The Trouble with Statistics

Try to find irrefutable evidence connecting mass shootings and gun-free zones, and you’ll come up empty-handed. Arguments are made on both sides of the aisle regarding a correlation, but the truth is, the data is fuzzy. Part of the problem stems from the way things like “gun-free zone” and “mass shooting” are defined. There isn’t a set definition, so it’s difficult to discern if GFZs are targeted by criminals.

A Law Is Not a Guarantee

The law assumes that everyone will follow the rules, but when or where has that ever happened? In this case, thinking like a criminal makes sense. Most people follow the law because it’s the right thing to do, but someone looking to commit a crime doesn’t think that way. A criminal hopes to break the law without getting caught or without being harmed. A gun-free zone may, in fact, become a target due to the lack of potentially armed citizens who could respond and intervene.

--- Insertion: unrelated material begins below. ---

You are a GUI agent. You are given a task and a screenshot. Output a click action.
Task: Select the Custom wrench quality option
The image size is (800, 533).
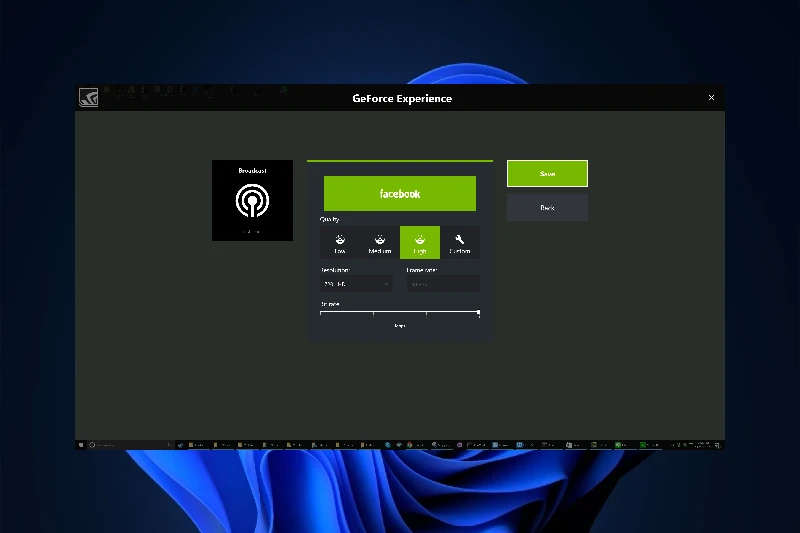click(460, 242)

Imposed Vulnerability Without Advanced Protective Measures

If you work in a gun-free zone, you have to depend upon others to protect you. But what if additional protection is nowhere to be found? “Louis Klarevas, a professor at the University of Massachusetts-Boston, defines ‘gun-free zones’ as places where civilians are not allowed to carry guns, and [where] there aren’t armed personnel stationed on the property.” By being forced to give up the right to arm yourself, you’re literally giving up your self-protection rights!

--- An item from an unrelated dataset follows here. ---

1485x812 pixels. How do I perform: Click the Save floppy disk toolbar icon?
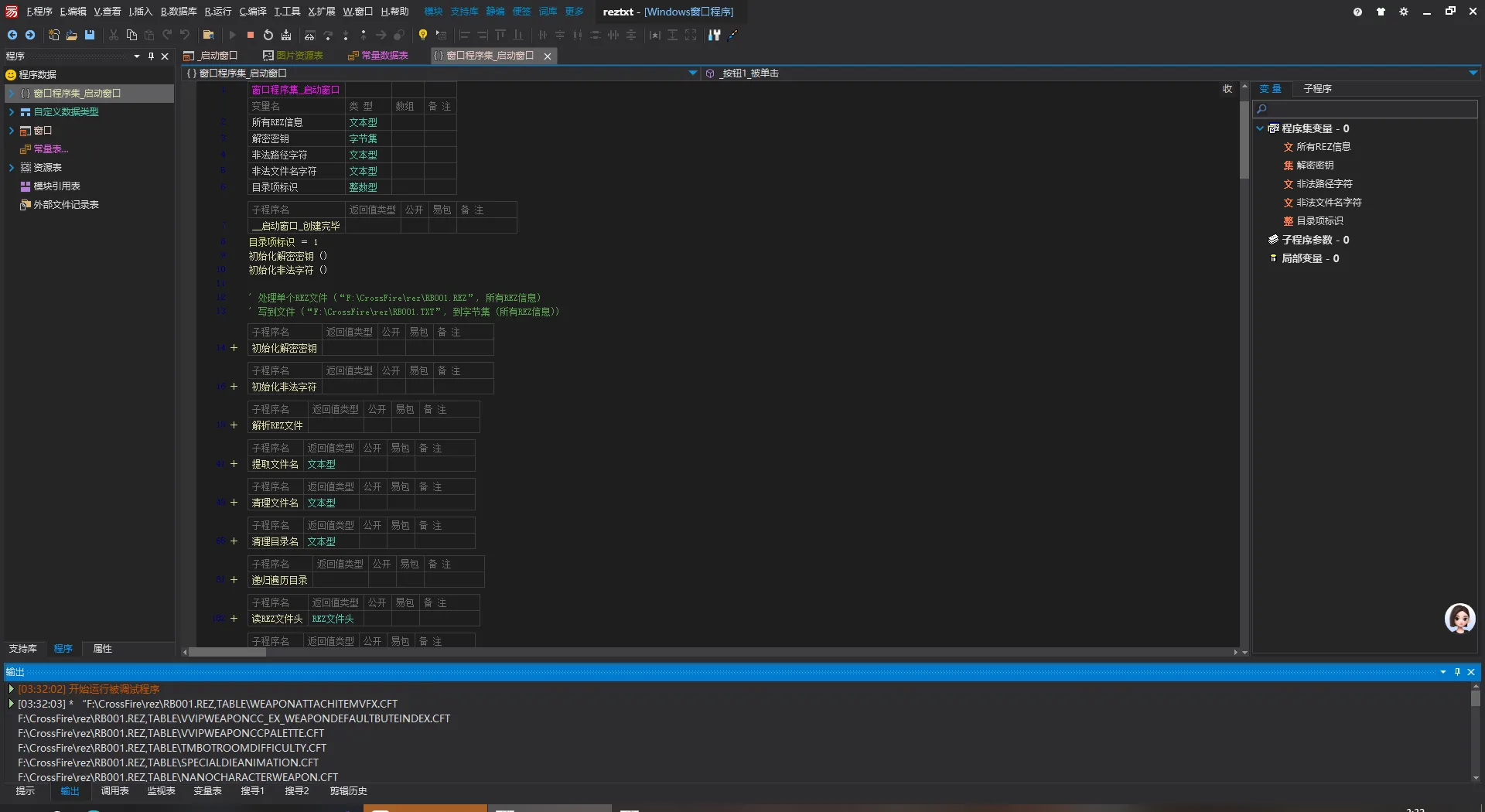click(x=90, y=35)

The Inevitable Delayed Response

In most locations, when a crime takes places, there is a lag between the crime itself and law enforcement’s response. Our officers do their best to get on scene as fast as possible, but if you’re allowed to carry your weapon and are in a situation to use it to minimize a threat or defend yourself and others, you may be the first line of defense. You have the ability to change the outcome of the event, especially when wearing Cacharme’s Concealed Carry Blazer, which keeps your weapon handy and undetectable. In gun-free zones, this isn’t the case. You have to wait for someone else to intervene (or get creative by using whatever objects you have at your disposal). If we’re not carrying, who’s protecting us?

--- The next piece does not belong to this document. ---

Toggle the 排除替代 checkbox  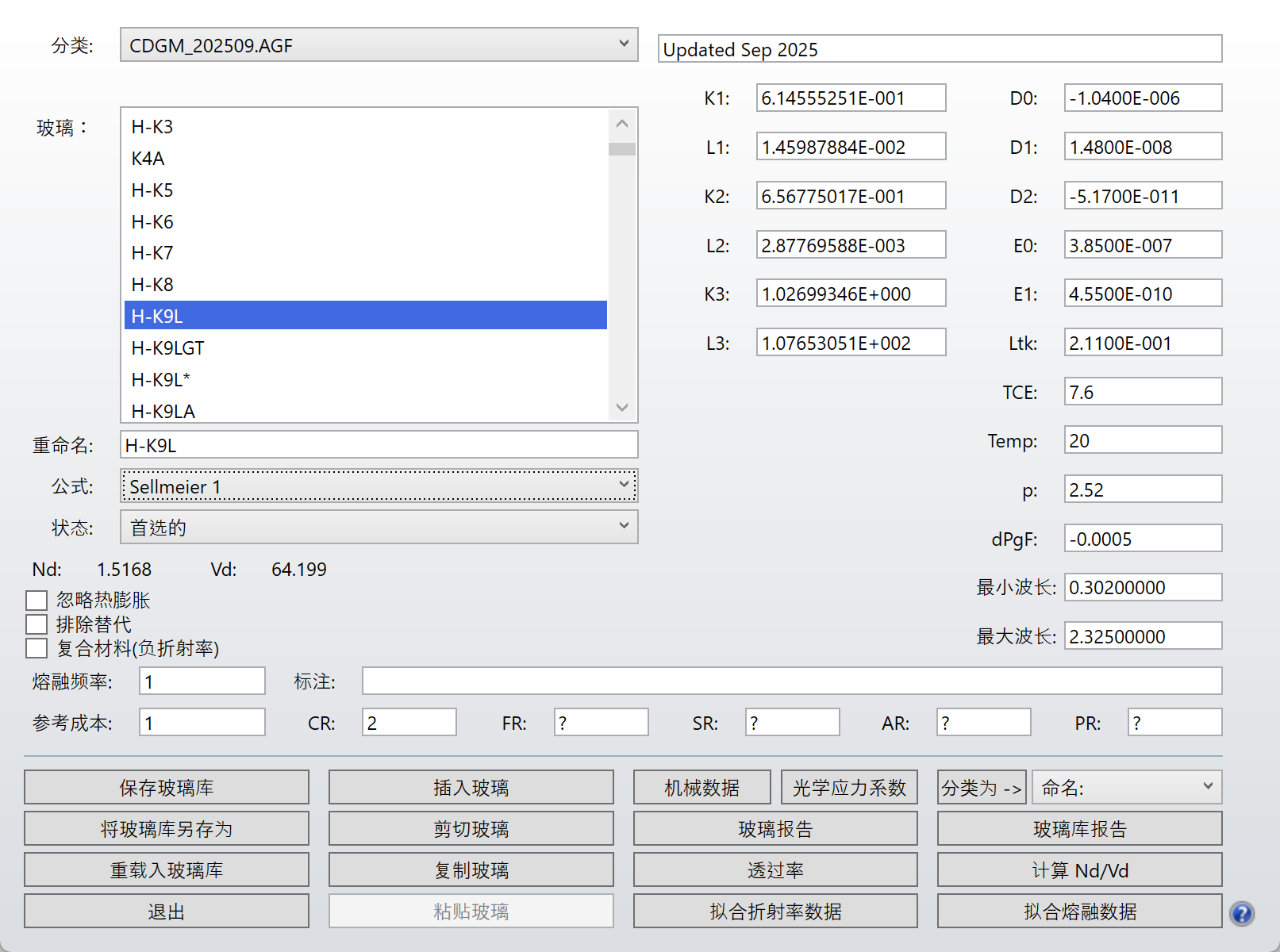pos(37,624)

The Element of Surprise Is a Deterrent

Conflicting data aside, the element of surprise should still be a factor in this argument. Certainly, there are gun related crimes where specific targets were sought that have nothing to do with mass shootings. However, the fact remains that knowing there may be someone armed in the vicinity that could stop an attack has some merit. In some GFZs, CCWs are still not permitted, but as the laws continue to evolve (as the demand for CCW permits increases), criminals will be less able to pick targets where they won’t be confronted by someone carrying a firearm.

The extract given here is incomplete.